The guy that took the ride should buy a lotto ticket and have a conversation with god
A whole lot of 'thank yous' to the Big Man are definitely in order
There are many issues in this incident. Coming from an engineer with 30 years in this type of work. The wrong equipment was used to lift it. There was clearly zero expertise in the staff to properly assess the load demand, the lifting technique, and the equipment capability. The points of load attachment were not stable (center only). There are so many issues with this. It's too many to list. I hope there were no serious injuries from this. I'm glad no one was crushed in the process. This is why rigging experts exist. Please use them and get references on them before attempting such projects. Lives depend on it.
"Can I see you two in my office"
That guy shouldve bought a lottery ticket.
non union employee on scaffold was being paid way less than skyjack supervisor employee
work union live better... or in this situation work union live period!
Something similar happened to my boss when I was working at a steel plant. But he was killed. Firehouse right across the street but they couldn't save him. This was back in 93(Maritime Steel in Dartmouth Nova Scotia).
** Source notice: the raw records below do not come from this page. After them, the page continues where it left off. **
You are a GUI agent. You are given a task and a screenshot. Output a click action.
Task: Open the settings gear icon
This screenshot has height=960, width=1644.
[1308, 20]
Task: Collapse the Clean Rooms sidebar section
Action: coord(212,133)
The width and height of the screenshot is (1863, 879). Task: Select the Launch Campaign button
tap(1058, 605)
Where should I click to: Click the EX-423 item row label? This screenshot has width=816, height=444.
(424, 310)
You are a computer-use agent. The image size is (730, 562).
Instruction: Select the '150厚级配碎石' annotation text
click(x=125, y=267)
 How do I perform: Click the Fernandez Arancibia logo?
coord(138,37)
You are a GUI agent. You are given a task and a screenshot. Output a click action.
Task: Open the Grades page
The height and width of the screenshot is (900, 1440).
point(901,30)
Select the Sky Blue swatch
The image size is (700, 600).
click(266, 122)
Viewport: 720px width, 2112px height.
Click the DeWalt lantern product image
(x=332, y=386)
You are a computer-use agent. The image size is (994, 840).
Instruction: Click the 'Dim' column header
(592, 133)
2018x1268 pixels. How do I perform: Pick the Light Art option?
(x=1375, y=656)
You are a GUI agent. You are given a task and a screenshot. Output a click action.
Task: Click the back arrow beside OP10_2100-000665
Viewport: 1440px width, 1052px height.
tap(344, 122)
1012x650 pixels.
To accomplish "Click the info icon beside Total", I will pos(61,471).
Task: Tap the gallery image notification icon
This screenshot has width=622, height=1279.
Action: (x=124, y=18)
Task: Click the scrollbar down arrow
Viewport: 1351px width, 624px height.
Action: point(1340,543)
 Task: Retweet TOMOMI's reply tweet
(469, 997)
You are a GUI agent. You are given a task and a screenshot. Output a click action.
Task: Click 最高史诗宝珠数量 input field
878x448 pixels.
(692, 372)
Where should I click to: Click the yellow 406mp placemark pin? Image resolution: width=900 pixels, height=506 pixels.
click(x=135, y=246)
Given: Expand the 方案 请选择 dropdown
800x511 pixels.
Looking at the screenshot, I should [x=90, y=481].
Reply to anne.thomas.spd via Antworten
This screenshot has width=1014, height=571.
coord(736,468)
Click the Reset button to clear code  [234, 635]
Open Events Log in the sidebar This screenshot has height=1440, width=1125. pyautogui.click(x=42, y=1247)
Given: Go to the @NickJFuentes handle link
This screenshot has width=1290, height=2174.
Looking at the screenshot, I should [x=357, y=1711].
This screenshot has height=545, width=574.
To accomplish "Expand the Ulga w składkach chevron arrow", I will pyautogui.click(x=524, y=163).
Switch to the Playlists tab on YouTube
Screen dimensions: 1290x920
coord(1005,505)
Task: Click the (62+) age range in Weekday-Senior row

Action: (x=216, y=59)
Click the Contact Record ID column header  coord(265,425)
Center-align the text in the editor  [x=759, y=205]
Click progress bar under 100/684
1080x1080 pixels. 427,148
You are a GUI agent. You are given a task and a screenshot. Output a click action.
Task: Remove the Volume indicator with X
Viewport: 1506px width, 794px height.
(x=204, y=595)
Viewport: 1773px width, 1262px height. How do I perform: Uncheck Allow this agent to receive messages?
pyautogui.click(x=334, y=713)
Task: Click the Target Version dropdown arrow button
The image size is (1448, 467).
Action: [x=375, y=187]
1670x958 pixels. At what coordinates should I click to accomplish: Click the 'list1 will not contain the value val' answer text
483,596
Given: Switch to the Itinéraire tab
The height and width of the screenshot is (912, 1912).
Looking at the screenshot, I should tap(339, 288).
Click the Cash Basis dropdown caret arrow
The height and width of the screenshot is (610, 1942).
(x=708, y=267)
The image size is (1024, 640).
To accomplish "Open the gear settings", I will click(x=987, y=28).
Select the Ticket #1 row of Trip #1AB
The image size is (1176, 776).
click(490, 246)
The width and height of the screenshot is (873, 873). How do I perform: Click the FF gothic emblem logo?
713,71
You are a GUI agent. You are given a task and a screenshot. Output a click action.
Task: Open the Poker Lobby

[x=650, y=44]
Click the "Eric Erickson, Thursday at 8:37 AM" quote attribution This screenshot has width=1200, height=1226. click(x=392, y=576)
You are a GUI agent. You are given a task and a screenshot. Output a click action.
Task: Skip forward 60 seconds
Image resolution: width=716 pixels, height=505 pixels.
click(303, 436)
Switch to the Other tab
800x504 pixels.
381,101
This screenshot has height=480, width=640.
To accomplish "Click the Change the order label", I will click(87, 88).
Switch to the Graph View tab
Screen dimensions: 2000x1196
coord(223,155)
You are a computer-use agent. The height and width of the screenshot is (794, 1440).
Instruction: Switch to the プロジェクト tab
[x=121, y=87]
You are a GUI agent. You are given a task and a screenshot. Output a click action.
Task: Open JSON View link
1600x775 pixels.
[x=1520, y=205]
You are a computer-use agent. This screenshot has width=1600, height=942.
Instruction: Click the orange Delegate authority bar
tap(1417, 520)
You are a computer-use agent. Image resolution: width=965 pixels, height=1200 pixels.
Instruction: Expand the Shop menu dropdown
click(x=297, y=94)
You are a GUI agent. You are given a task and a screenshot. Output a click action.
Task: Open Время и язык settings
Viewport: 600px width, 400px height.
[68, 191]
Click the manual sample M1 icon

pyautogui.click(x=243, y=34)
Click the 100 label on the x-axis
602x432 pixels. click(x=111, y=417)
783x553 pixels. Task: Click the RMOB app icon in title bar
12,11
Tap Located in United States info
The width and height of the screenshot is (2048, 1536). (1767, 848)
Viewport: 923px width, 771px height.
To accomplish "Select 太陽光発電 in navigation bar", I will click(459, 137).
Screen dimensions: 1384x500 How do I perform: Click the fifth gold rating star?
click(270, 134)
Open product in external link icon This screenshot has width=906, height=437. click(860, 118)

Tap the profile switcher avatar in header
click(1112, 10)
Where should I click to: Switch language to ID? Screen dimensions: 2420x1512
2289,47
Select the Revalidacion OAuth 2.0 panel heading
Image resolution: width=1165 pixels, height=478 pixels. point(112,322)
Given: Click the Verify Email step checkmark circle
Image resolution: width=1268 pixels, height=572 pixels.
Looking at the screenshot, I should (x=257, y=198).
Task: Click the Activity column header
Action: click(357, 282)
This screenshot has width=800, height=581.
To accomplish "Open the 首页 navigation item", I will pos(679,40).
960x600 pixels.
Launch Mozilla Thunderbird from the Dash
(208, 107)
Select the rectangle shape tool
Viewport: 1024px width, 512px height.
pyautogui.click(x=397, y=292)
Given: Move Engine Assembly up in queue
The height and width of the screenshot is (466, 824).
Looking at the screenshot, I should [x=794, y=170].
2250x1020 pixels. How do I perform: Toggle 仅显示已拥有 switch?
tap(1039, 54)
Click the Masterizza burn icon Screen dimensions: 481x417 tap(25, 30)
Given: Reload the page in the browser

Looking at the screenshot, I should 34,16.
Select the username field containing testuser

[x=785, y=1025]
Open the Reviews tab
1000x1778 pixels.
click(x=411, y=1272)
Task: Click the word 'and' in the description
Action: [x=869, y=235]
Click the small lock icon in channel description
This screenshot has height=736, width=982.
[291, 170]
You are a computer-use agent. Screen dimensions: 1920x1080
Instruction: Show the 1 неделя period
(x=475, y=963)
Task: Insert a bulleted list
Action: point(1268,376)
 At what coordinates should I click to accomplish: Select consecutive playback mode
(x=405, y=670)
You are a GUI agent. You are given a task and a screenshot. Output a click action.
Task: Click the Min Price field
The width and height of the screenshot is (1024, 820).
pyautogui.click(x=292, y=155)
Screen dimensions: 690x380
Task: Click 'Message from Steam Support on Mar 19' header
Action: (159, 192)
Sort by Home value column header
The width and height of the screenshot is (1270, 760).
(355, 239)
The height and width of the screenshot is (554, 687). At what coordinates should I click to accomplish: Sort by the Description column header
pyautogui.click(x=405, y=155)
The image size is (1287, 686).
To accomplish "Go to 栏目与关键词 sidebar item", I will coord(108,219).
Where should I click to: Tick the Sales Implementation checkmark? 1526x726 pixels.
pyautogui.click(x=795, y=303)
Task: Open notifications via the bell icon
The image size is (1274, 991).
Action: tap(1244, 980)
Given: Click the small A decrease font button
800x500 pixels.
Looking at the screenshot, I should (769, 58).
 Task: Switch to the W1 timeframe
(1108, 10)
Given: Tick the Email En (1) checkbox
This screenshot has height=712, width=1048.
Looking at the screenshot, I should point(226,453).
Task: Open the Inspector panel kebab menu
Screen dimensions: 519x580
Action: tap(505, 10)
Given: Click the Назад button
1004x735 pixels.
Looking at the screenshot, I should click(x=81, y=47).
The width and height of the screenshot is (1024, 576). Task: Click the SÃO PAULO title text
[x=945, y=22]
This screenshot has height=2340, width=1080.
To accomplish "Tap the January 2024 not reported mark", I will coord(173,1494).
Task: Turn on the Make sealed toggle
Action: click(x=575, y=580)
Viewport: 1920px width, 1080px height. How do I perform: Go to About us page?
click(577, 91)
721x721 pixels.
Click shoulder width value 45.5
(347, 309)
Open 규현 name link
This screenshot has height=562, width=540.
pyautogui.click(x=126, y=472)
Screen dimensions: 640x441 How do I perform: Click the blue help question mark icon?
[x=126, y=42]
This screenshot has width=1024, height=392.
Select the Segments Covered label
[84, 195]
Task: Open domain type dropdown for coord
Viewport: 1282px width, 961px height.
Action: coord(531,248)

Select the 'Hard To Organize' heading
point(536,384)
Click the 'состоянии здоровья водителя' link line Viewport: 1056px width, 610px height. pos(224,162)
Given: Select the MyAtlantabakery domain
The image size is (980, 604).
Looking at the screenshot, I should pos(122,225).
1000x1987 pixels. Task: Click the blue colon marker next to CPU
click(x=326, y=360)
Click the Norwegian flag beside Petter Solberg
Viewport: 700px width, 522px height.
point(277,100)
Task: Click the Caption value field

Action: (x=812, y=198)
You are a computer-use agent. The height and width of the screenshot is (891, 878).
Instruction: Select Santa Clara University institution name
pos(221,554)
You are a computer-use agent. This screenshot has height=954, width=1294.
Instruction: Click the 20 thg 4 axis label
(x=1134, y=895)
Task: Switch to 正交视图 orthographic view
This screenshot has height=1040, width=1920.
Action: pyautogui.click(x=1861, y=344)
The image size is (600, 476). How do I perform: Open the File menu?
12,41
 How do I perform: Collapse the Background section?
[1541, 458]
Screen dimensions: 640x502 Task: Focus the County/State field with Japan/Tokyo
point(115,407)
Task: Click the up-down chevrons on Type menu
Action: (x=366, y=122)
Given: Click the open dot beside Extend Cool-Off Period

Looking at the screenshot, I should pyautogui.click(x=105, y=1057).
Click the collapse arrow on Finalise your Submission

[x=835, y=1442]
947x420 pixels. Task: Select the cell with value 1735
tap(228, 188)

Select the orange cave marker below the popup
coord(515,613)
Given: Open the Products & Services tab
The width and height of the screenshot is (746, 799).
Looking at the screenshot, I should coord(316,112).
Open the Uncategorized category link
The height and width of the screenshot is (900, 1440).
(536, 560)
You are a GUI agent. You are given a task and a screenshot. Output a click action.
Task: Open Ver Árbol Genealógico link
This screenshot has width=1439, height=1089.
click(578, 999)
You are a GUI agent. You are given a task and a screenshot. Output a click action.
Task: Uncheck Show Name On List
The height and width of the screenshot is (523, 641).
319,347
Skilled labor ain't cheap!
Cheap labor ain't skilled!
Oh no!!! Hope buddy was fine
I wish also
Pretty sure OSHA would have something to say about that.
Pretty sure they wouldn't as this isn't in the US.
Using a jib like that on a forklift decreases the load capacity very quickly. Capacities are calculated for loads at 2ft or 24" from the backrest (centered on 4ft forks). For every inch you move out from the 24" load center you decrease capacity by 100lbs. That jib looks to be 6-8ft long, meaning that forklift's capacity was reduced by 4,800-7,200lbs. Then subtract the weight of the jib itself and you have an accident waiting to happen. From what I can see that forklift itself is likely only rated at around 5,000lbs to begin with. Meaning a 6ft jib would reduce the capacity to effectively zero. Scary stuff, glad nobody appears to have been seriously injured.